Written and directed by the Black Ensemble Theater‘s Jackie Taylor, “The BlackWhite Love Play (The Story of Chaz & Roger Ebert)”—so titled, Taylor told the Chicago Sun-Times, to honor their “seamless” relationship—follows the couple through their courtship, marriage, and Roger’s death in 2013. The musical, which features a seven-piece orchestra, is now playing in Chicago, and it has Chaz’s seal of approval. “Thumbs Way Up,” reads the headline of her deeply personal review.
You may want to take that assessment with a grain of salt, though. The website Chicago Critic laments the lack of attention paid to either Chaz’s career as a civil rights attorney or Roger’s reinvention, with Gene Siskel, of mainstream American film criticism, and Ebert’s former home, the Sun-Times, calls it “two hours of near hagiography.” Ouch.
It’s not terribly surprising that “The BlackWhite Love Play” would treat Roger more gently than Steve James’ remarkable and revealing “Life Itself,” or even Ebert’s memoir of the same name.

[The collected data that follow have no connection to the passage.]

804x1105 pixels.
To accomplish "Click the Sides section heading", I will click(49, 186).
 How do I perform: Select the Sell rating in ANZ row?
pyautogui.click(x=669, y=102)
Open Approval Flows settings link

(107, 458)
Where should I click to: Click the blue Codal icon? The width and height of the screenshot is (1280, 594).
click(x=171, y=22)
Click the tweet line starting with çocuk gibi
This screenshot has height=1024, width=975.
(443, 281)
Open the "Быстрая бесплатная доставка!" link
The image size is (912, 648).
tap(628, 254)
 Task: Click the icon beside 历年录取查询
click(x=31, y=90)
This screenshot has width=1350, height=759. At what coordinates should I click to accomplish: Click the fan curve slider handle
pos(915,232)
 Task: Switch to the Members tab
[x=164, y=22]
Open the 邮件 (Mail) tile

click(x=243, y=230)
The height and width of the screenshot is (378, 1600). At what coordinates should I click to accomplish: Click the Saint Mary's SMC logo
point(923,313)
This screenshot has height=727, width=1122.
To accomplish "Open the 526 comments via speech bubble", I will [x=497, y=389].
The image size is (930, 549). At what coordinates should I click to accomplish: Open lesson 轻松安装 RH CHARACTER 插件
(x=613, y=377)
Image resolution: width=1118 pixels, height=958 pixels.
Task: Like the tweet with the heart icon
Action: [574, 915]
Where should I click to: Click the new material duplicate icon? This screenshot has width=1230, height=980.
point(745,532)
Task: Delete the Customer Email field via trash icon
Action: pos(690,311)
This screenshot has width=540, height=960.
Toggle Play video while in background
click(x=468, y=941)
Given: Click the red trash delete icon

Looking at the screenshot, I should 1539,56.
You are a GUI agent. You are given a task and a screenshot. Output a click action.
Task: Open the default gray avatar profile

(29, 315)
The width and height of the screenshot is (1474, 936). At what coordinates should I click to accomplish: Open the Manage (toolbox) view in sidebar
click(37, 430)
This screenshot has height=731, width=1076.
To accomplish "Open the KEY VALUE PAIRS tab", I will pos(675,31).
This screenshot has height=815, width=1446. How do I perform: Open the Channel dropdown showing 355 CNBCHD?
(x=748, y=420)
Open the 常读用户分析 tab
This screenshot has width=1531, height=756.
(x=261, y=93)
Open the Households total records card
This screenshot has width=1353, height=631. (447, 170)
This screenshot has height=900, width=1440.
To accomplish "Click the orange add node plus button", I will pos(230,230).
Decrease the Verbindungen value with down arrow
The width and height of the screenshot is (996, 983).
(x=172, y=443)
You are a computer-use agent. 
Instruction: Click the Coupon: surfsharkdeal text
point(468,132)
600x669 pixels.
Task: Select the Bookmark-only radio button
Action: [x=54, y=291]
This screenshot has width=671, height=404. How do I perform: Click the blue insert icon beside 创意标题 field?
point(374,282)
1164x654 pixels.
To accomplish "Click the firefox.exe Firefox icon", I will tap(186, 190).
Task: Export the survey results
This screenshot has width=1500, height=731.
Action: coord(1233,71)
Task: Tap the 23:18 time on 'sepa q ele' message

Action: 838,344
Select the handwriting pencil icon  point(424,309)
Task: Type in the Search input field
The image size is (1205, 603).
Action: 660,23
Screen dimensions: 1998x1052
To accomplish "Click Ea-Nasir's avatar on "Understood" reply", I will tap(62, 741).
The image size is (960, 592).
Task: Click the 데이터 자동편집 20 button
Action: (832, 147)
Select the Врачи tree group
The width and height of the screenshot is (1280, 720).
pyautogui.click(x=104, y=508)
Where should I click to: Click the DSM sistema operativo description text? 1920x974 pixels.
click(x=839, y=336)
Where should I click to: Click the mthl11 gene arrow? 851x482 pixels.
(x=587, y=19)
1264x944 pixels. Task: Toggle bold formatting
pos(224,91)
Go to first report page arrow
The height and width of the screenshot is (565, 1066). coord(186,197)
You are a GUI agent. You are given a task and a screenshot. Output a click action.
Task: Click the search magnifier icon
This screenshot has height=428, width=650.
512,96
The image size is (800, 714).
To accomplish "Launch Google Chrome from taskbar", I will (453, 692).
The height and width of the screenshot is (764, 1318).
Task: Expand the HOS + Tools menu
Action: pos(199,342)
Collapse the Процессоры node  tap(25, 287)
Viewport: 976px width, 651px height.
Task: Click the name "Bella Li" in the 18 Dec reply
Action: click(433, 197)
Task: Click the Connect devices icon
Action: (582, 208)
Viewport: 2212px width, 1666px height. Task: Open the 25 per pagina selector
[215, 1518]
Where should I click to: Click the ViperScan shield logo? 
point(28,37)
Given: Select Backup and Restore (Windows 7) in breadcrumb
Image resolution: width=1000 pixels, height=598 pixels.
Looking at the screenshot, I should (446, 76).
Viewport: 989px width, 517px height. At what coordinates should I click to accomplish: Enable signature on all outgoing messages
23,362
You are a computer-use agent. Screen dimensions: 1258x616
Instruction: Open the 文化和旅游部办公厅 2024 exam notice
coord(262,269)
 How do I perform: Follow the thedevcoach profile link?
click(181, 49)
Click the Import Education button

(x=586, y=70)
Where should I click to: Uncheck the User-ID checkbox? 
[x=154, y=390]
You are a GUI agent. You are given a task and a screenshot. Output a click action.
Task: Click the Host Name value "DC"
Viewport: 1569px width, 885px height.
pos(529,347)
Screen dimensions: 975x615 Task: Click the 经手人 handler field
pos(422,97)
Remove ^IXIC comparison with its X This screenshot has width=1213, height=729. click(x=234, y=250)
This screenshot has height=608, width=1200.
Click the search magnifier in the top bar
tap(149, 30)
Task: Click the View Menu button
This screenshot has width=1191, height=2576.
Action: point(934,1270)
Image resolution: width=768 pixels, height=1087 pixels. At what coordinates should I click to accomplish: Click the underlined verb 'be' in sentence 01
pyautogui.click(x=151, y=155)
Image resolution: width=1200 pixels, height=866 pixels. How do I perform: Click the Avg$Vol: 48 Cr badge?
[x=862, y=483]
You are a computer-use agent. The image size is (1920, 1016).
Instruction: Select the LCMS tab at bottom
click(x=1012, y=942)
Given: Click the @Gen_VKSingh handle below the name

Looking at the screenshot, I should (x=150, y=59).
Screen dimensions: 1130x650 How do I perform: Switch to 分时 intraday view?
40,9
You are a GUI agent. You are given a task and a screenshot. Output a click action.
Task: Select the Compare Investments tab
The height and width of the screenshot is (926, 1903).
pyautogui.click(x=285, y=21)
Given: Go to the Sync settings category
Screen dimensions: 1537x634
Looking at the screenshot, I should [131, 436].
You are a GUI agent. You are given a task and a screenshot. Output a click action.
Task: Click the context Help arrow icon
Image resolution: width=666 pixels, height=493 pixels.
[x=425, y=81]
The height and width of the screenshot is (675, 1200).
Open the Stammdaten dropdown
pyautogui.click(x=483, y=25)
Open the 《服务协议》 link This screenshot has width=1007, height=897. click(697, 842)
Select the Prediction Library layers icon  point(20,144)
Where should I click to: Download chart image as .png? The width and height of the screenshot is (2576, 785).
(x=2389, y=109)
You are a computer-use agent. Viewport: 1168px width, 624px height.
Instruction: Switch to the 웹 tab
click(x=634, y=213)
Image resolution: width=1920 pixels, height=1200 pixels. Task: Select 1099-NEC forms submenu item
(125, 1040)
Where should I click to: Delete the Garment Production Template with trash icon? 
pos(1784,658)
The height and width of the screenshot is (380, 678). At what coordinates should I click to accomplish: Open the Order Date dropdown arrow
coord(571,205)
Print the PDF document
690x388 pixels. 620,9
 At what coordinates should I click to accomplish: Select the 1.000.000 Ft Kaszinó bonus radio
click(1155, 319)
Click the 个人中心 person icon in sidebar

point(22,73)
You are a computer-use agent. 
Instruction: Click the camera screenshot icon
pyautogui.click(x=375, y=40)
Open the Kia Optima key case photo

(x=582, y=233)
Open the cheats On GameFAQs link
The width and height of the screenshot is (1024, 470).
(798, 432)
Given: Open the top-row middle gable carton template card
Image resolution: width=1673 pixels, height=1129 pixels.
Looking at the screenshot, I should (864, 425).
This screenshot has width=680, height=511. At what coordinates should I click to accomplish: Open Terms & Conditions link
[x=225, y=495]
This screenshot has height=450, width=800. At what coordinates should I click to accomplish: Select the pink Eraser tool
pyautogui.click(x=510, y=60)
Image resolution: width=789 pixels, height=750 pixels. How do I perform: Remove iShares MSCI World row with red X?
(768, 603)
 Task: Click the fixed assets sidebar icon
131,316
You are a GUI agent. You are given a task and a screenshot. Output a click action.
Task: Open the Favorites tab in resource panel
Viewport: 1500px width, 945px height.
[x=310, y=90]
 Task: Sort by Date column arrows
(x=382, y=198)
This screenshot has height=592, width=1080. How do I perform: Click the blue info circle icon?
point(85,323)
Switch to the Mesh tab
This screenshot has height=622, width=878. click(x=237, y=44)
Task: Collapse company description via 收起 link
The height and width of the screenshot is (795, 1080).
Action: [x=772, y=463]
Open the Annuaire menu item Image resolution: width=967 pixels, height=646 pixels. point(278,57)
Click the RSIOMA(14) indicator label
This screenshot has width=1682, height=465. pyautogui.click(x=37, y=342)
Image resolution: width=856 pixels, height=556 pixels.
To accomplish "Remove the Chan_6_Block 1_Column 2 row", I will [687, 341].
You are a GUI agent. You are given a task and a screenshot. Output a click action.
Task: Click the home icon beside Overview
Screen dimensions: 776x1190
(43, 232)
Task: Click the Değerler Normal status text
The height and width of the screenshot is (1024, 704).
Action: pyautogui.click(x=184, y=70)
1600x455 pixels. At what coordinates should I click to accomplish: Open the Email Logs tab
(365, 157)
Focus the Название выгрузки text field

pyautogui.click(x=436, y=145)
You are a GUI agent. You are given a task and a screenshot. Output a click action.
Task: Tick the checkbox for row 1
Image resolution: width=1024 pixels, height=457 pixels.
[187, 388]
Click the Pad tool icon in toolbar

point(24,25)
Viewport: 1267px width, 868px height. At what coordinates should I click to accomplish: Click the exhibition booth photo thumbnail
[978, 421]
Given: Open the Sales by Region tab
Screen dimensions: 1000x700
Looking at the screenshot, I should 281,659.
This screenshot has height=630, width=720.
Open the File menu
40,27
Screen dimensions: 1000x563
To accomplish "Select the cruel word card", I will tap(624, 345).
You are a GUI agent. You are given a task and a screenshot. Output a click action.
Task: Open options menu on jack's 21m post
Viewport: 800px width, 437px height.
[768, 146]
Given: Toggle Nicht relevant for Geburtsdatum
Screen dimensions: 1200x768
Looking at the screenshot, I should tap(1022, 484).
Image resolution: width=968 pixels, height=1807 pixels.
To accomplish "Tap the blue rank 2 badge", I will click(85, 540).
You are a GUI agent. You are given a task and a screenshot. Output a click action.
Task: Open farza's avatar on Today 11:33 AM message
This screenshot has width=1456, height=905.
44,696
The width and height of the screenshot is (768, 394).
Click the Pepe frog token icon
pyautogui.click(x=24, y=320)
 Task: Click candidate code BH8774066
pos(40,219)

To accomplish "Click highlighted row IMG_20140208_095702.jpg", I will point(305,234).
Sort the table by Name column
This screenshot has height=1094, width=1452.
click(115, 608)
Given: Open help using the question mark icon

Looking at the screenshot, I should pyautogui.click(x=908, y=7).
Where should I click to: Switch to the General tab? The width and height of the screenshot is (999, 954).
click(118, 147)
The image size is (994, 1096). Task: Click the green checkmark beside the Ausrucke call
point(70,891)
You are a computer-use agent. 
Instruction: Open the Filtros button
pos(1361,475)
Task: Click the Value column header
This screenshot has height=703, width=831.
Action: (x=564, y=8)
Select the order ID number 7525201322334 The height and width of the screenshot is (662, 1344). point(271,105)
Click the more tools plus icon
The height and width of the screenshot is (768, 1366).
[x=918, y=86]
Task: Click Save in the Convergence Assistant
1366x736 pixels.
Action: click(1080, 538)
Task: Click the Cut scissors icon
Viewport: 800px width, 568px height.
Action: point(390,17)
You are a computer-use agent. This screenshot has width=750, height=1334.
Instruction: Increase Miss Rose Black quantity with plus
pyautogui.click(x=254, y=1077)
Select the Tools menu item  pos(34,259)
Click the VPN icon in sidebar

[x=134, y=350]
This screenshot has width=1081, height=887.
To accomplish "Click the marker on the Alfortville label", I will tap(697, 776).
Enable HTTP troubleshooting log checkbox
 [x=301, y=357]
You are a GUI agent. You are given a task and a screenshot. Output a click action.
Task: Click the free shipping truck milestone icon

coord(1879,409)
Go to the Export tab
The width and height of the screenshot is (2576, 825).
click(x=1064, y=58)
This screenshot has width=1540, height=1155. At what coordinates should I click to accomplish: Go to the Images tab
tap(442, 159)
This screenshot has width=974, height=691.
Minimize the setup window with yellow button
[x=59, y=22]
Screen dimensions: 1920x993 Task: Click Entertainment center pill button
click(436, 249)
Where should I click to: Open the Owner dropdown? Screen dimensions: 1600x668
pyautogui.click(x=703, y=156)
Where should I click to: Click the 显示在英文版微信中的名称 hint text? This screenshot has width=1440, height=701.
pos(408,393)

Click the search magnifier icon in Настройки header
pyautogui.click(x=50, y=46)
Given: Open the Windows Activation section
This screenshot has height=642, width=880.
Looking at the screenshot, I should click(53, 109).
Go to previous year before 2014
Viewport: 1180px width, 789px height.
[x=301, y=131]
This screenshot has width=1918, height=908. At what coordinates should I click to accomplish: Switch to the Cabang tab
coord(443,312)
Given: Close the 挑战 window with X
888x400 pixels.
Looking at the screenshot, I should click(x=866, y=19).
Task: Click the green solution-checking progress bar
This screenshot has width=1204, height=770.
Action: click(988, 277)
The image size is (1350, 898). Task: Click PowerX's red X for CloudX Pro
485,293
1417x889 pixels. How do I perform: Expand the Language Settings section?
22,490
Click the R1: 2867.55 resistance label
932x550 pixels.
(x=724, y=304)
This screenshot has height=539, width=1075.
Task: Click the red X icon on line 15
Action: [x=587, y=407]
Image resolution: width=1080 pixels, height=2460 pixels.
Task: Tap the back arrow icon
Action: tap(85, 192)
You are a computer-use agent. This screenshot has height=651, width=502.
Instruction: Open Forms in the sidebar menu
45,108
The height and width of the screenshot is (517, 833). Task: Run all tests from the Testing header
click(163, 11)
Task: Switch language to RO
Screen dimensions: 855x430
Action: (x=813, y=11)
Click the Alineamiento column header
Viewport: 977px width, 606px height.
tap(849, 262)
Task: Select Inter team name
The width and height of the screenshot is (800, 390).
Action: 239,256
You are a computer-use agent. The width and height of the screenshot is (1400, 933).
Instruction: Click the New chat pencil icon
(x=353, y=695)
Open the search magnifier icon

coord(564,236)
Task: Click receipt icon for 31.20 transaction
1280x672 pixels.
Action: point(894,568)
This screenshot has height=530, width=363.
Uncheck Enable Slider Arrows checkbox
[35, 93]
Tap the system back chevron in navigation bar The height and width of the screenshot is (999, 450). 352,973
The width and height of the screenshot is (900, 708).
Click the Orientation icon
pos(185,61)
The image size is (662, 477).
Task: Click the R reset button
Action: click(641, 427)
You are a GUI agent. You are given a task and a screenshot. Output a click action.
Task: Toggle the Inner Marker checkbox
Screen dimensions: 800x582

Upon his death, Ebert left a bequest to the Black Ensemble Theater, and Chaz authorized the production at the outset. With 18 songs, in genres ranging from gospel to hip-hop, it’s certainly a brighter portrait than James’ often wrenching 2014 documentary, which offered an intimate picture of Ebert struggling against the vagaries of illness the only way he knew how: by viewing films, and by writing about them.
“The BlackWhite Love Play” runs through Nov. 15. No word yet on any plans to bring the show on the road.